MEM-based pangenome indexing for k -mer queries.
Stephen HwangNathaniel K BrownOmar Y AhmedKatharine M JenikeSam KovakaMichael C SchatzBen LangmeadPublished in: bioRxiv : the preprint server for biology (2024)
Pangenomes are growing in number and size, thanks to the prevalence of high-quality long-read assemblies. However, current methods for studying sequence composition and conservation within pangenomes have limitations. Methods based on graph pangenomes require a computationally expensive multiple-alignment step, which can leave out some variation. Indexes based on k -mers and de Bruijn graphs are limited to answering questions at a specific substring length k . We present Maximal Exact Match Ordered (MEMO), a pangenome indexing method based on maximal exact matches (MEMs) between sequences. A single MEMO index can handle arbitrary-length queries over pangenomic windows. MEMO enables both queries that test k -mer presence/absence (membership queries) and that count the number of genomes containing k -mers in a window (conservation queries). MEMO's index for a pangenome of 89 human autosomal haplotypes fits in 2.04 GB, 8.8 × smaller than a comparable KMC3 index and 11.4 × smaller than a PanKmer index.
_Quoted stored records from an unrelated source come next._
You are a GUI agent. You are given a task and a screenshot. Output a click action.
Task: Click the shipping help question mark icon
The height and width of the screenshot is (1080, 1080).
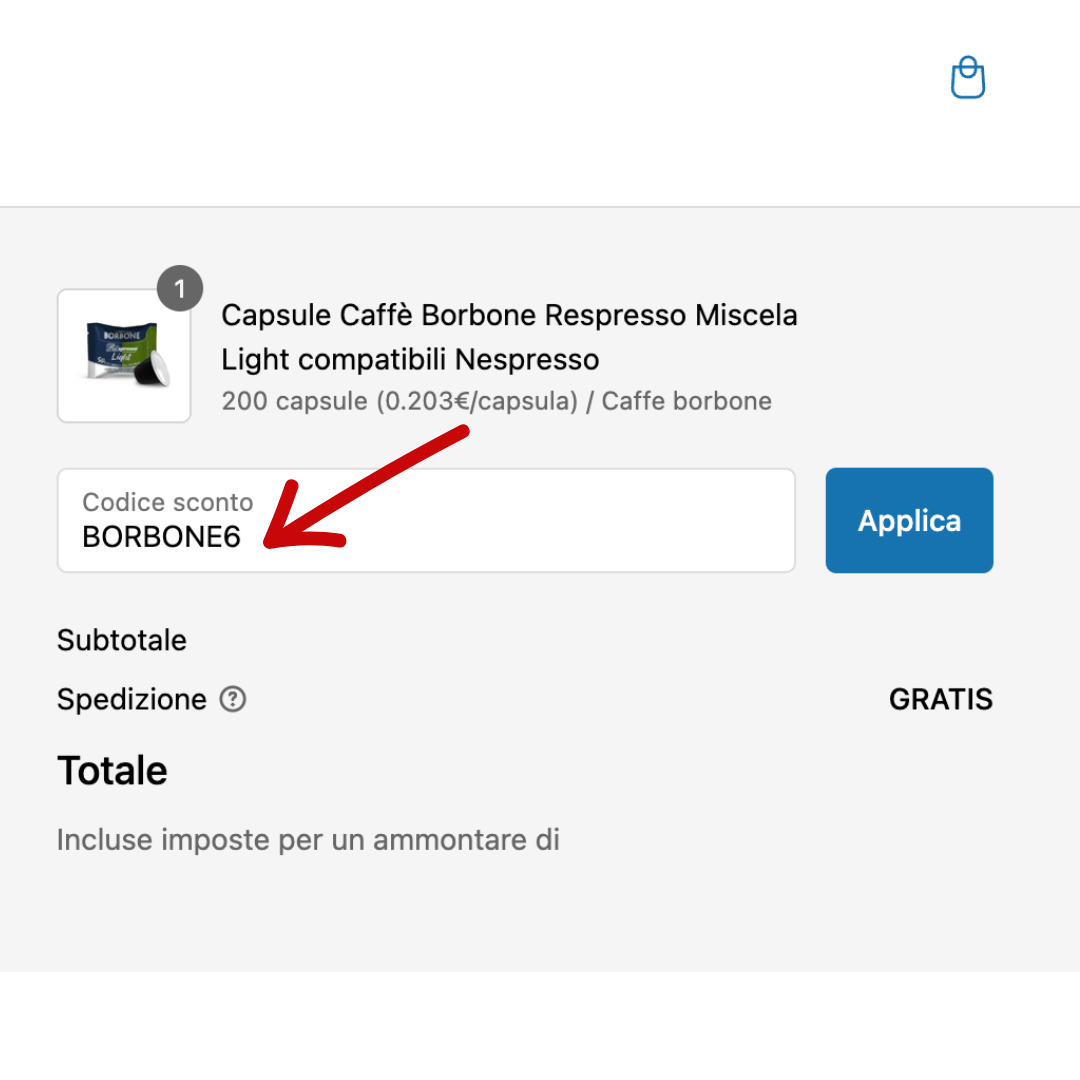(233, 699)
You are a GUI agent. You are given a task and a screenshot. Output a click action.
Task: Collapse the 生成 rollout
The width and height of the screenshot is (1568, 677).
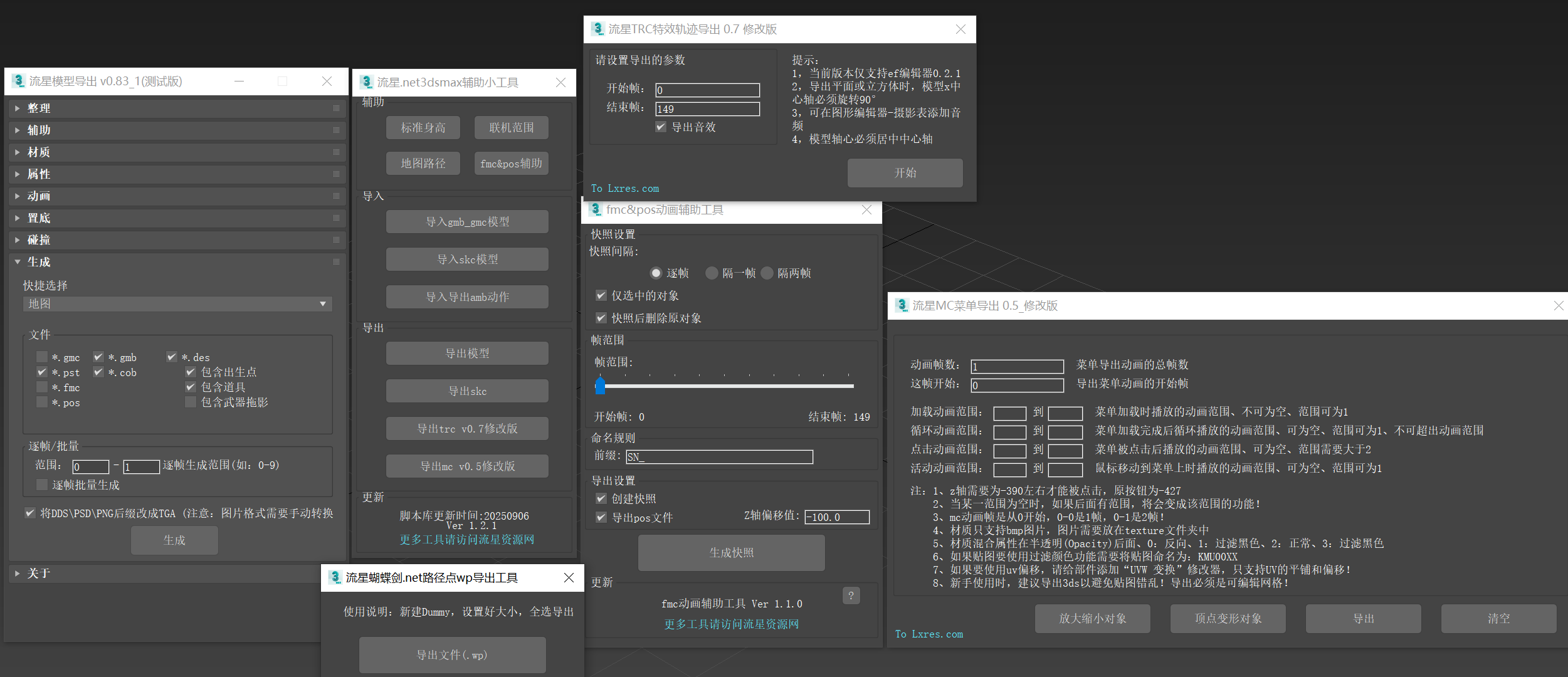coord(39,262)
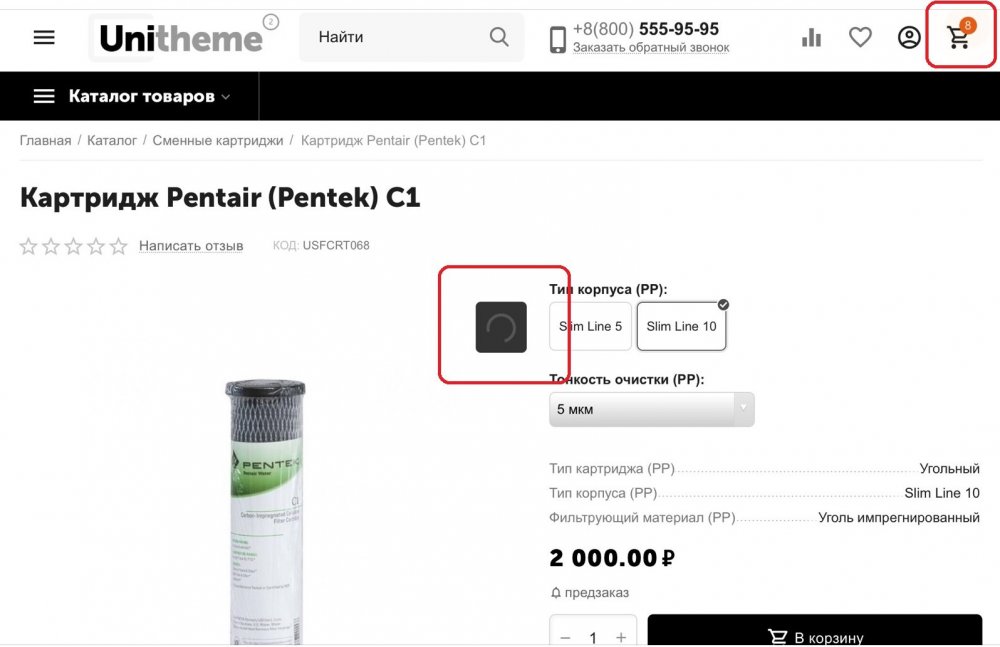Click the search magnifier icon
Viewport: 1000px width, 647px height.
pos(499,37)
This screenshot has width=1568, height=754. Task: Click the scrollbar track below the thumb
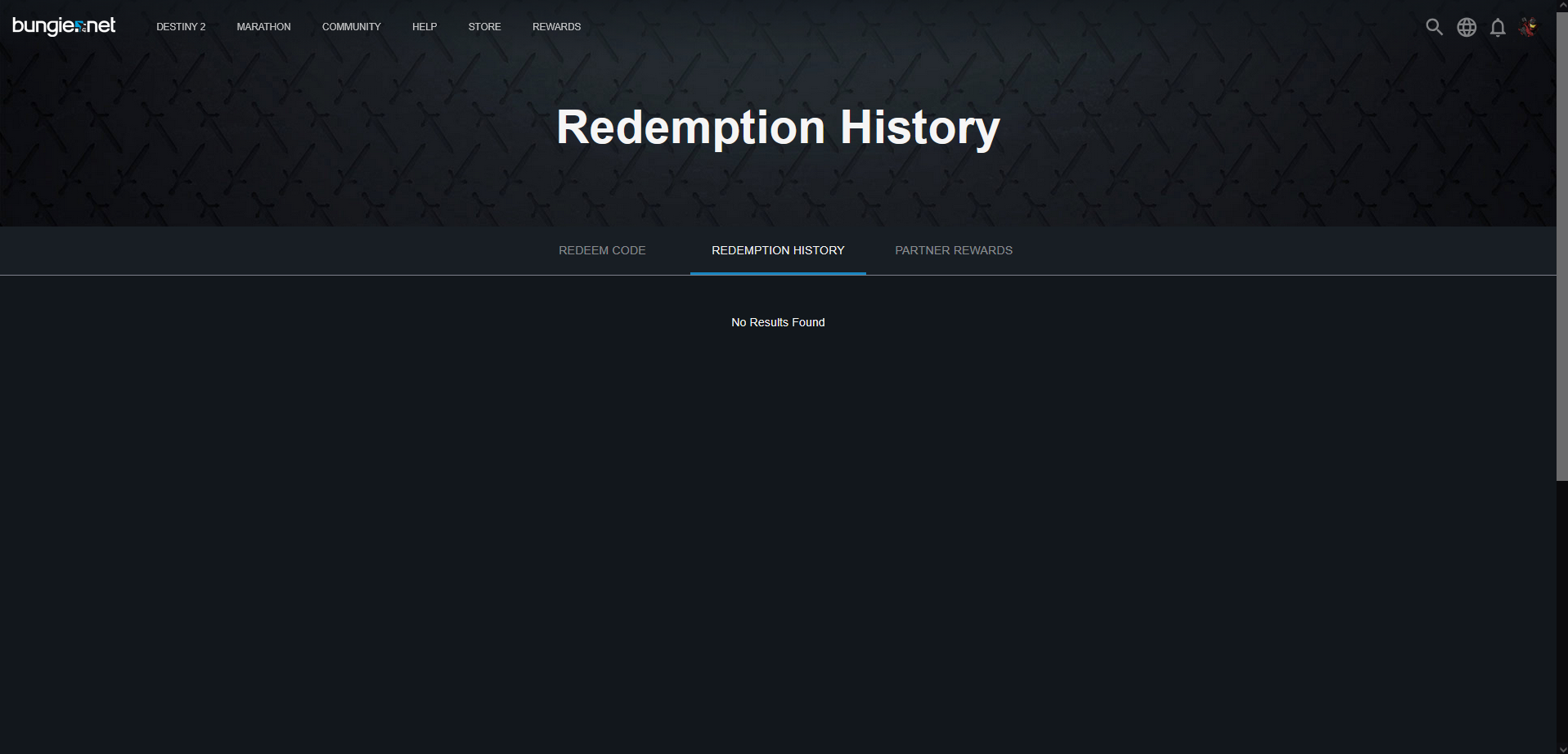[x=1561, y=613]
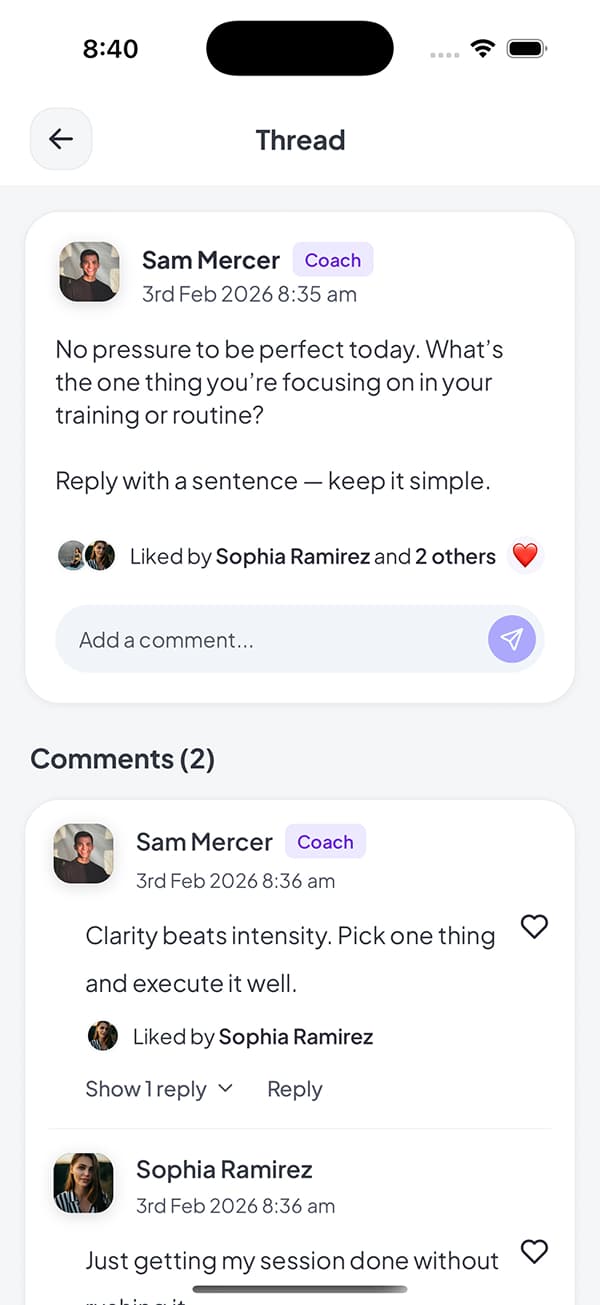Collapse the reply thread on Sam's comment

[x=147, y=1089]
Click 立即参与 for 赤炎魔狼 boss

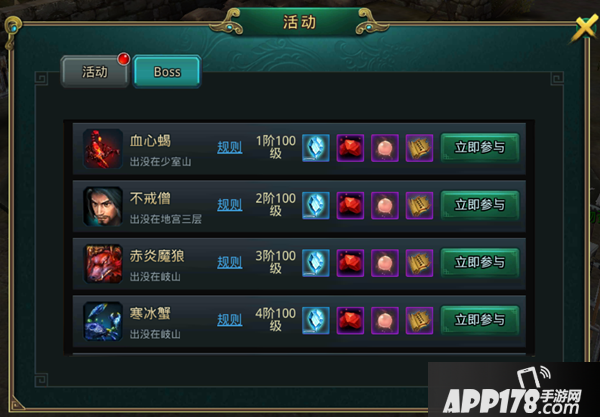[480, 262]
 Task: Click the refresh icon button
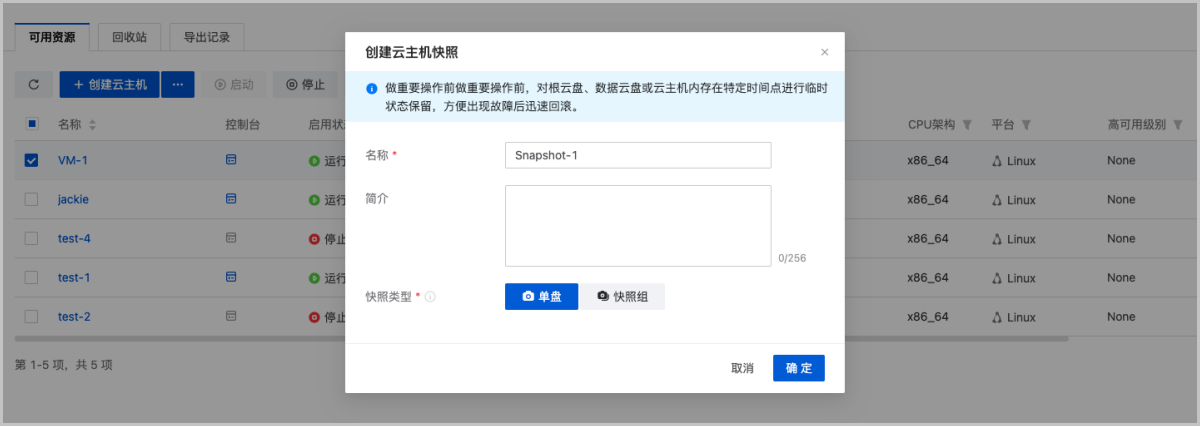point(33,85)
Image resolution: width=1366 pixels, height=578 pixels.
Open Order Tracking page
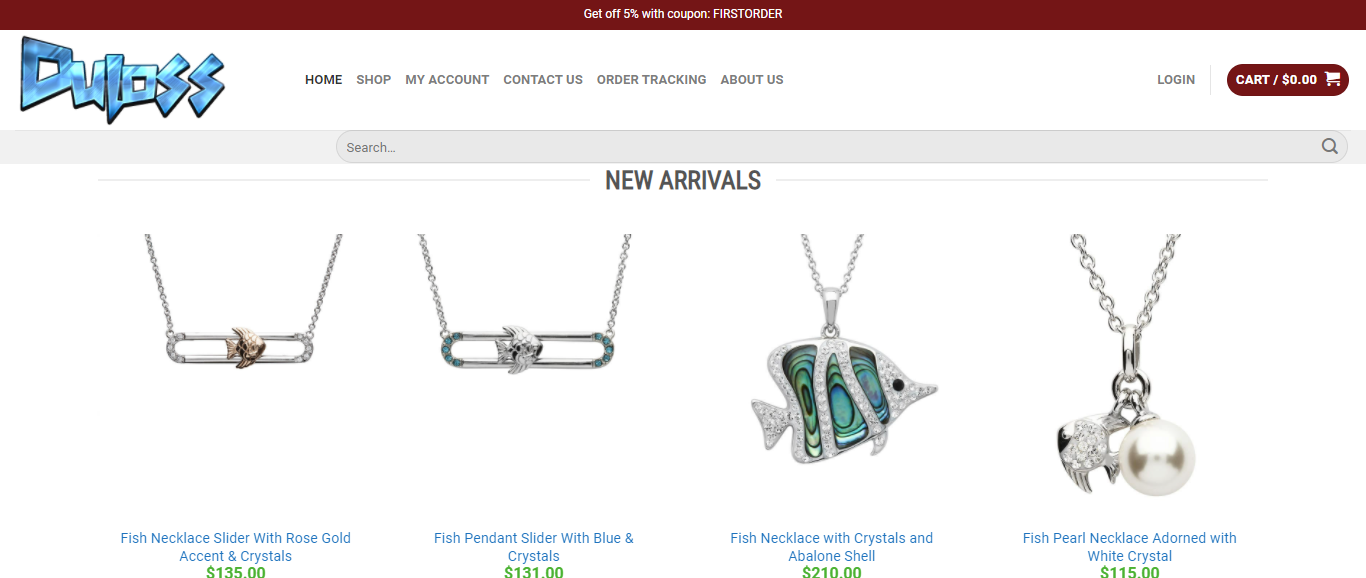652,80
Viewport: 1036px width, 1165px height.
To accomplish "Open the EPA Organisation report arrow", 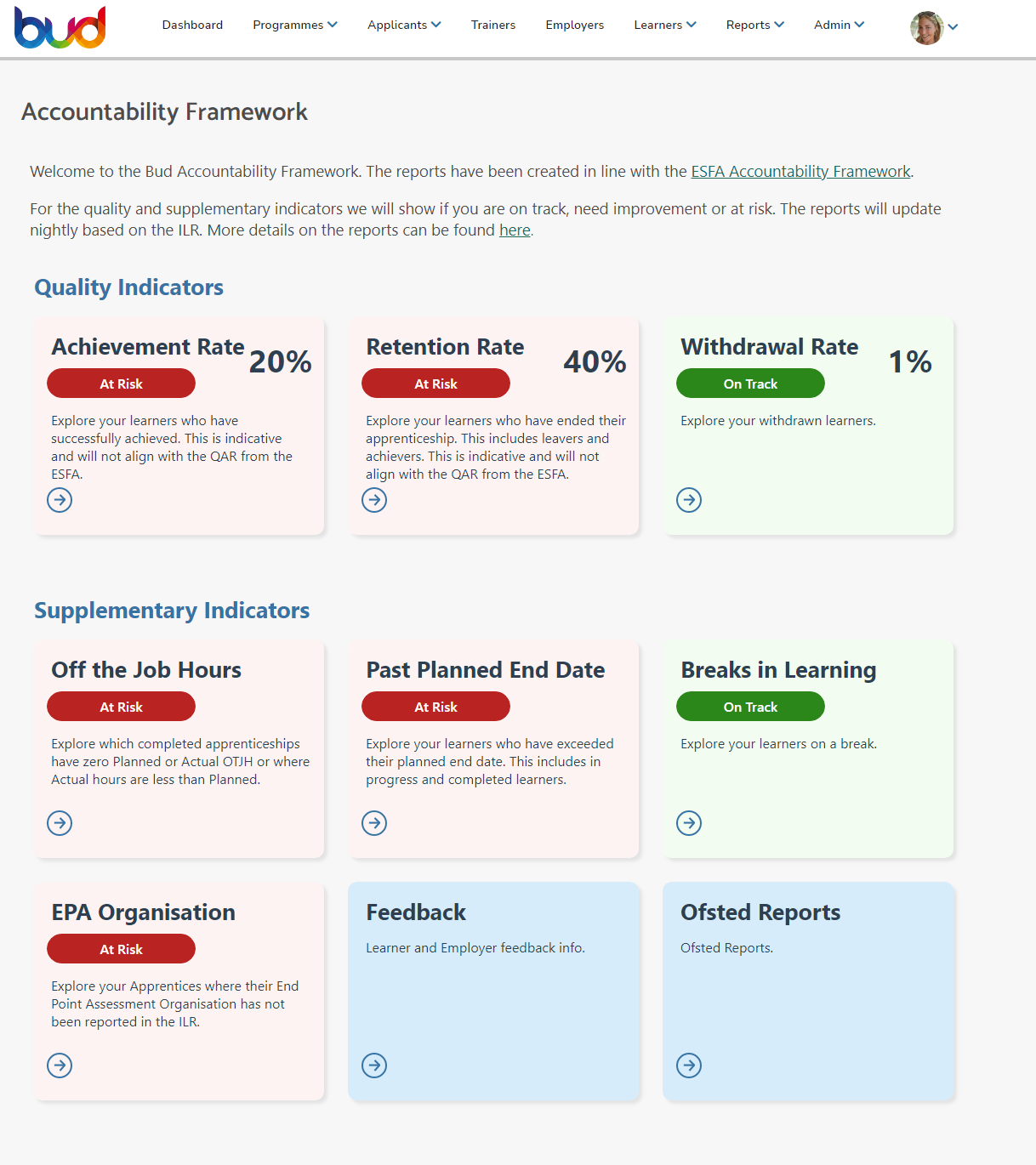I will 59,1066.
MEMO indexes can be made smaller by sacrificing some counting resolution, with our decile-resolution HPRC index reaching 0.67 GB. MEMO can conduct a conservation query for 31-mers over the human leukocyte antigen locus in 13.89 seconds, 2.5x faster than other approaches. MEMO's small index size, lack of k -mer length dependence, and efficient queries make it a flexible tool for studying and visualizing substring conservation in pangenomes.